» **Tasks to carry out**
• 1. Revise the Central Europe text starting at "Chapter 6: Economic and" and ending at "Central European companies.", replacing "article" with "report".
• 2. According to the Central Europe text, who won this year's Google Code Jam?
• 3. Resume the Central Europe text, beginning after its final sentence.

» **Source text**
━━━━━━━━━━━━━━━━━━━━━━━━━━━━━━
International Business

Chapter 6: Economic and Geographic Influences

BusinessWeek Online

Read this article. Then write a paragraph that identifies why Western companies are investing in Central European companies.

Rise Of A Powerhouse

How the young knowledge workers of Central Europe are pushing the region to a new level

They came from around the world, young men with handles like SnapDragon and Bladerunner attacking computing problems so complex that even experienced coders could only stare at the screen in bewilderment. Only one mastered the final algorithm problem: Eryk Kopczynski, a.k.a. Eryx, a reticent Warsaw University student who wears his long hair in a ponytail and says his life's ambition is to "discover some interesting notion."

Kopczynski's triumph in this year's TopCoder Open, sponsored by Sun Microsystems, was no fluke. He was following in the footsteps of a slew of computing geniuses to emerge from the monolithic Soviet style buildings of Warsaw U. "Poles like to compete," says Warsaw U computer science student Marek Cygan, winner of this year's Google Code Jam. No kidding. Warsaw University is ranked No. 1 in the world in top coder events, ahead of the likes of Massachusetts Institute of Technology. Just like India's best tech schools, Warsaw U has confounded a scarcity of resources to identify and nurture bright students.

As the race for top talent heats up globally, it turns out that Central Europe houses one of the planet's richest creative pools. U.S. movie director Brian De Palma recently wrapped up filming in Sofia of The Black Dahlia, a version of the James Ellroy noir novel starring Hilary Swank and Scarlett Johansson. The producers painstakingly recreated the streets of 1940s Los Angeles on a Sofia movie set. Why Bulgaria? Super low costs is one reason. But there's more: "The crew is probably the best I've seen anywhere," says David Varod, head of Bulgarian operations for Los Angeles-based Nu Image/Millenium Films, which co-financed the picture.
━━━━━━━━━━━━━━━━━━━━━━━━━━━━━━
» **Data section**
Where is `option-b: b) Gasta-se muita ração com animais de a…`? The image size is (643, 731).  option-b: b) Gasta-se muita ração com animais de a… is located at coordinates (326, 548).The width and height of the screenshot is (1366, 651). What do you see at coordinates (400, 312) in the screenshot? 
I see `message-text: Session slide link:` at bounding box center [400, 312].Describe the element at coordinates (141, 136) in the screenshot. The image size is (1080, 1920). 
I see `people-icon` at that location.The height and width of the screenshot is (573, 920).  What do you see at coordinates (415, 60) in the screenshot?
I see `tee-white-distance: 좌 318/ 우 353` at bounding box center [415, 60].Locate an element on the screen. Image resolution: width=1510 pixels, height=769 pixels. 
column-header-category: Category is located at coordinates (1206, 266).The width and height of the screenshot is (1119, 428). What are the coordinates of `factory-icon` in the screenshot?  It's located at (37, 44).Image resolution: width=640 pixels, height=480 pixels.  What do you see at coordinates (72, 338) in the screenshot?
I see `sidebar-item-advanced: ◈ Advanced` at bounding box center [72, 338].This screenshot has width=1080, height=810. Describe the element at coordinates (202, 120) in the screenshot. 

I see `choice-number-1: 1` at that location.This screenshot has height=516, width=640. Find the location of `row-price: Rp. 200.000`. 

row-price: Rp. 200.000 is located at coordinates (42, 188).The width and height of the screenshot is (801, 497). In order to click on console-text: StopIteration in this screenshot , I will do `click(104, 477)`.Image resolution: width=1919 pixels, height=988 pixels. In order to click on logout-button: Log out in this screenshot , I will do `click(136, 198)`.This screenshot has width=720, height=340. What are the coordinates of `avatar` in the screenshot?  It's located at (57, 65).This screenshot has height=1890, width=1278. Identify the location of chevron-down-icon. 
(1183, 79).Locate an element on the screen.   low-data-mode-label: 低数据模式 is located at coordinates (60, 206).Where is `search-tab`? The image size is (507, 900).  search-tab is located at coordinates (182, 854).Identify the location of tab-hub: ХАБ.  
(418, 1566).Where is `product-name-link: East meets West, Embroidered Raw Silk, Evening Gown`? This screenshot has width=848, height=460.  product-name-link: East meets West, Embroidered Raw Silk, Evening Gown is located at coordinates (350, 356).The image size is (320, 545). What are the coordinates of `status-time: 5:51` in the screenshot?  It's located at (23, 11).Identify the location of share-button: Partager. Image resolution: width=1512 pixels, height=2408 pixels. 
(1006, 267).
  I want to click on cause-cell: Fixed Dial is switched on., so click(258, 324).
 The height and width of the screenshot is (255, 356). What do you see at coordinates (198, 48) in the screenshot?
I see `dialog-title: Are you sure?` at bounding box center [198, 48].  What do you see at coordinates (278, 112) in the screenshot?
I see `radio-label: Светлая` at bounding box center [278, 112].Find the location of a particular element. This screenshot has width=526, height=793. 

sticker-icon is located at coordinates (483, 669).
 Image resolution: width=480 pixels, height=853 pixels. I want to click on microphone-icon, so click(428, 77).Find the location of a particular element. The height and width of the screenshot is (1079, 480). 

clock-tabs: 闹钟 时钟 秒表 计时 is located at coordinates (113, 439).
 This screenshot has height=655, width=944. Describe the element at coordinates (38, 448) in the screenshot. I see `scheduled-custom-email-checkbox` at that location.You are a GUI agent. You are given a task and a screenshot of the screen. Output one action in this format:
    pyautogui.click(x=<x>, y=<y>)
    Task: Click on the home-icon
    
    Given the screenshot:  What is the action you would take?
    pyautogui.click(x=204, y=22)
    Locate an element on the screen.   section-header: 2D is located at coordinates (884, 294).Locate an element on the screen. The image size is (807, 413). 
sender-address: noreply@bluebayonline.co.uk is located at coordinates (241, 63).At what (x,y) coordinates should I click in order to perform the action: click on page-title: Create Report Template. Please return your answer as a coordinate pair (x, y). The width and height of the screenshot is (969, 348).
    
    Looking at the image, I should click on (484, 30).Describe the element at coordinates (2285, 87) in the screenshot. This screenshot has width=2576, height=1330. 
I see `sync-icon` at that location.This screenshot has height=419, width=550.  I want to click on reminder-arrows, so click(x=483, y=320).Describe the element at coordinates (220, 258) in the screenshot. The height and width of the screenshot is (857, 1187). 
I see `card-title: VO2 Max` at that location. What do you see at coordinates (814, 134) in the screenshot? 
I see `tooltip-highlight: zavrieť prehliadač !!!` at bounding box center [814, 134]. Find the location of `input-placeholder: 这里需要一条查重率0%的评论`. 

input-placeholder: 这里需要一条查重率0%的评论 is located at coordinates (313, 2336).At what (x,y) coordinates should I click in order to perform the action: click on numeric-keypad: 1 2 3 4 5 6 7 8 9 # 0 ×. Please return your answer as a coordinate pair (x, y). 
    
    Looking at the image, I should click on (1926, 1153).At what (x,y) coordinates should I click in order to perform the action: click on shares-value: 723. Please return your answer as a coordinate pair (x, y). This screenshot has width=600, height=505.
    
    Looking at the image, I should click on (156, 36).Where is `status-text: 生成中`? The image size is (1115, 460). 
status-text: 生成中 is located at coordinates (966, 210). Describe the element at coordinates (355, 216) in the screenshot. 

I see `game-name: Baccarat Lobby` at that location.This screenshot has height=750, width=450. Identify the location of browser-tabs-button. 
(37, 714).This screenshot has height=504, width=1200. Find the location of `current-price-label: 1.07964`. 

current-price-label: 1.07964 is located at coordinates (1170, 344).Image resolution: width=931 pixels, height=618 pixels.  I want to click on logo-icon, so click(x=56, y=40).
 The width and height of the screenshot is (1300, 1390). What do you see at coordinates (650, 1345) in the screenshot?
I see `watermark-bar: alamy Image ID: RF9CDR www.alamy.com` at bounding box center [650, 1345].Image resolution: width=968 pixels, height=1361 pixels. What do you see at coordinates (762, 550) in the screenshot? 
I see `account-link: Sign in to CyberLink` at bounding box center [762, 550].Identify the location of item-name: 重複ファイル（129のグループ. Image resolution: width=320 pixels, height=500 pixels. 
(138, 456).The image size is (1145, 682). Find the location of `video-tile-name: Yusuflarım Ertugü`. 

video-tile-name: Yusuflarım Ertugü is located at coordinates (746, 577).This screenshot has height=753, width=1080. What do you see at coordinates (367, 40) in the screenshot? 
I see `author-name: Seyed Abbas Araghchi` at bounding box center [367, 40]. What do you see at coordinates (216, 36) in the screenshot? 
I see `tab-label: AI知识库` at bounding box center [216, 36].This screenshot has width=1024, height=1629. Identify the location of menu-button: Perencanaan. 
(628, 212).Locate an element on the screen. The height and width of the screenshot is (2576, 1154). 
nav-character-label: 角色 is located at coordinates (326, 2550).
━━━━━━━━━━━━━━━━━━━━━━━━━━━━━━
» **Task responses**
• 1.
Chapter 6: Economic and Geographic Influences

BusinessWeek Online

Read this report. Then write a paragraph that identifies why Western companies are investing in Central European companies.

• 2. Marek Cygan, a Warsaw University computer science student.

• 3.
Next stop on the tour: a Budapest neighborhood where new office buildings encroach on older factories. Here outsourcer Genpact, a spin-off of mighty General Electric Co. (GE), employs 550 workers to handle business processes such as accounts receivable for corporate clients. At one terminal, a young woman uses SAP (SAP) software to process an invoice from a German supplier to a French company. It's cheaper to do such work in India: Gross pay for Genpact workers in Budapest ranges from about $950 to $1400 a month, four times the Indian pay scale. But it would be very difficult to find French-speaking Indians to do the job. And clients just want their work handled by someone who is in the same time zone. "The nice thing about Hungary and Romania is that they are a two- or three-hour flight from anywhere in Europe," says Patrick Cogny, President and CEO of Genpact Europe. Proximity is key, says David Morgenstern, a managing director at Sunnyvale (Calif.) supply-chain specialist Ariba Inc. "Even if China is 5% cheaper," he says, "that sways the argument back to sourcing in Central Europe."

It has been more than 15 years since the collapse of the Iron Curtain opened up Central Europe to the world. In that time the region's 10 countries have survived bouts of gangster capitalism, waves of painful reforms, and dramatic changes in government. Yet the region's economies have somehow managed to thrive, easing entry (for most) into the European Union. In the process, Central Europe has made a wholesale transformation into the low-cost manufacturing zone of the continent.

Today the region is sucking in foreign investment at a rate of $37 billion annually, which places it second to China in the international competition for capital and light years ahead of India. Central European stock markets are taking off, too. Growth ranges from 3.5% in Poland to 6.8% in Estonia. Poverty rates are declining, and the area's 100 million citizens are turning into a potent consumer market. Most of the region's countries have flat taxes, with rates as low as 15% for corporations -- a big investment draw. The mightiest of multinationals, from Hewlett-Packard (HPQ) to SAP to GE, have been piling in. On Sept. 21, IBM (IBM) announced plans to build a new software development lab in Krakow that will eventually employ 200 Poles. And LG.Philips, the liquid-crystal-display producer, recently announced plans to spend $430 million to make flat-screen TVs in Wroclaw, Poland, creating 3,200 skilled jobs.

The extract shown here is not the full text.